▼▼▼

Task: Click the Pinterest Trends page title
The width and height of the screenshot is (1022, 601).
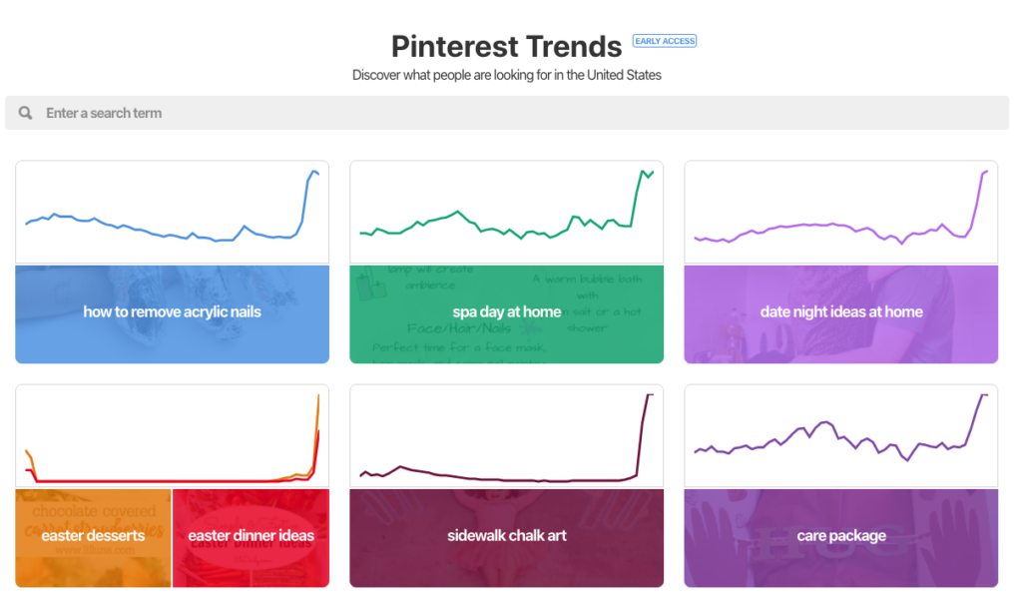Action: tap(507, 46)
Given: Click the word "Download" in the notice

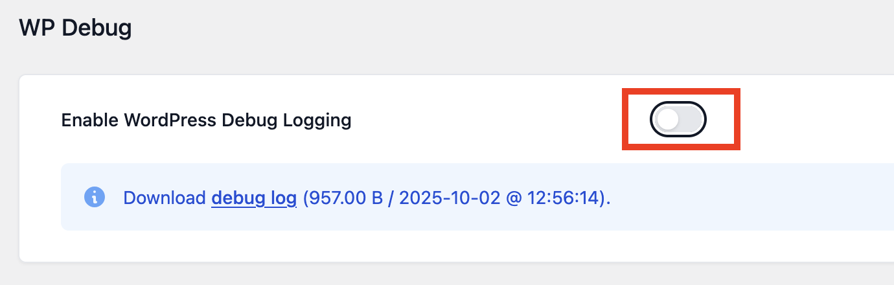Looking at the screenshot, I should [x=165, y=198].
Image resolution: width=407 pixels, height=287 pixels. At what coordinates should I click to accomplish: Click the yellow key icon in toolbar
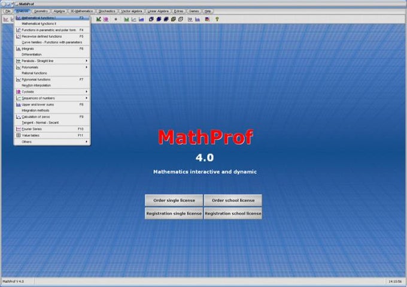pos(217,19)
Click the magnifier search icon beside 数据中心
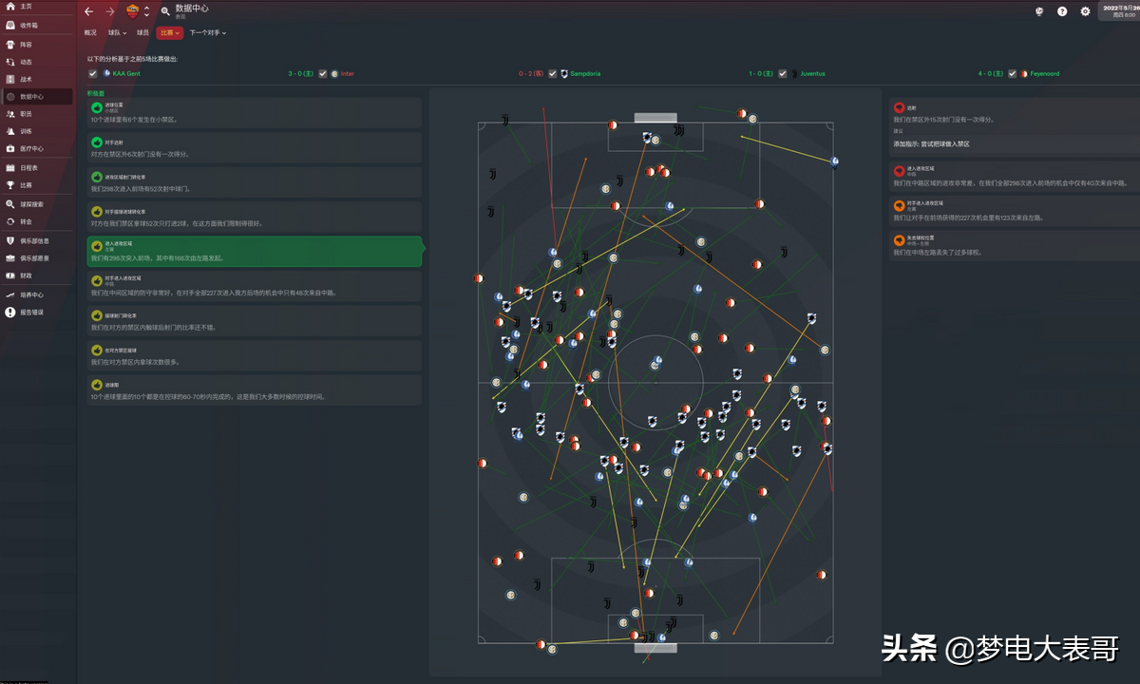Image resolution: width=1140 pixels, height=684 pixels. (x=165, y=11)
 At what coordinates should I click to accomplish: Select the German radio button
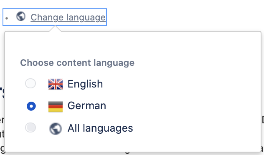tap(31, 106)
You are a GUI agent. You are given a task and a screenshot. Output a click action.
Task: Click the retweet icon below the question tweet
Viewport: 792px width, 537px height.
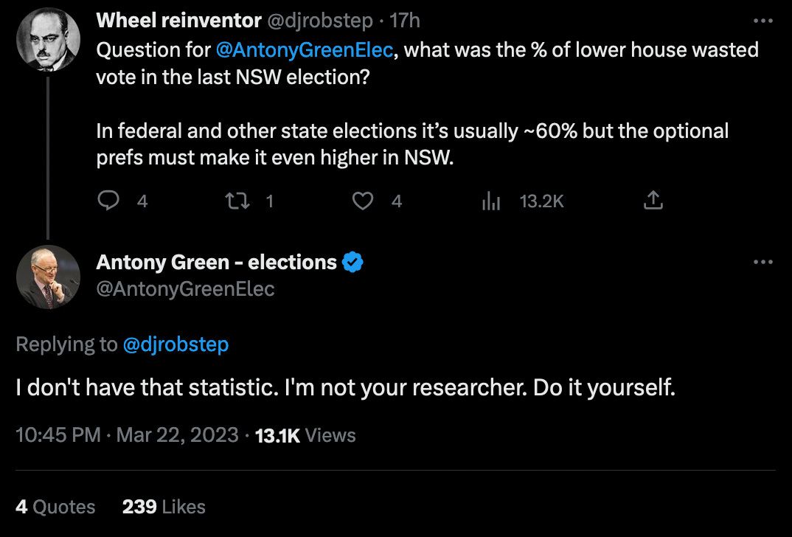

▲▲▲

Exact reproduction of the entries above is required, with pictures excluded.

--- Result for this task ---
Task: Click the Pinterest Trends page title
The width and height of the screenshot is (1022, 601).
Action: tap(507, 46)
Given: Click the word "Download" in the notice

Looking at the screenshot, I should [x=165, y=198].
Image resolution: width=407 pixels, height=287 pixels. At what coordinates should I click to accomplish: Click the yellow key icon in toolbar
pos(217,19)
Click the magnifier search icon beside 数据中心
Image resolution: width=1140 pixels, height=684 pixels. (x=165, y=11)
 At what coordinates should I click to accomplish: Select the German radio button
tap(31, 106)
You are a GUI agent. You are given a task and a screenshot. Output a click action.
Task: Click the retweet icon below the question tweet
Viewport: 792px width, 537px height.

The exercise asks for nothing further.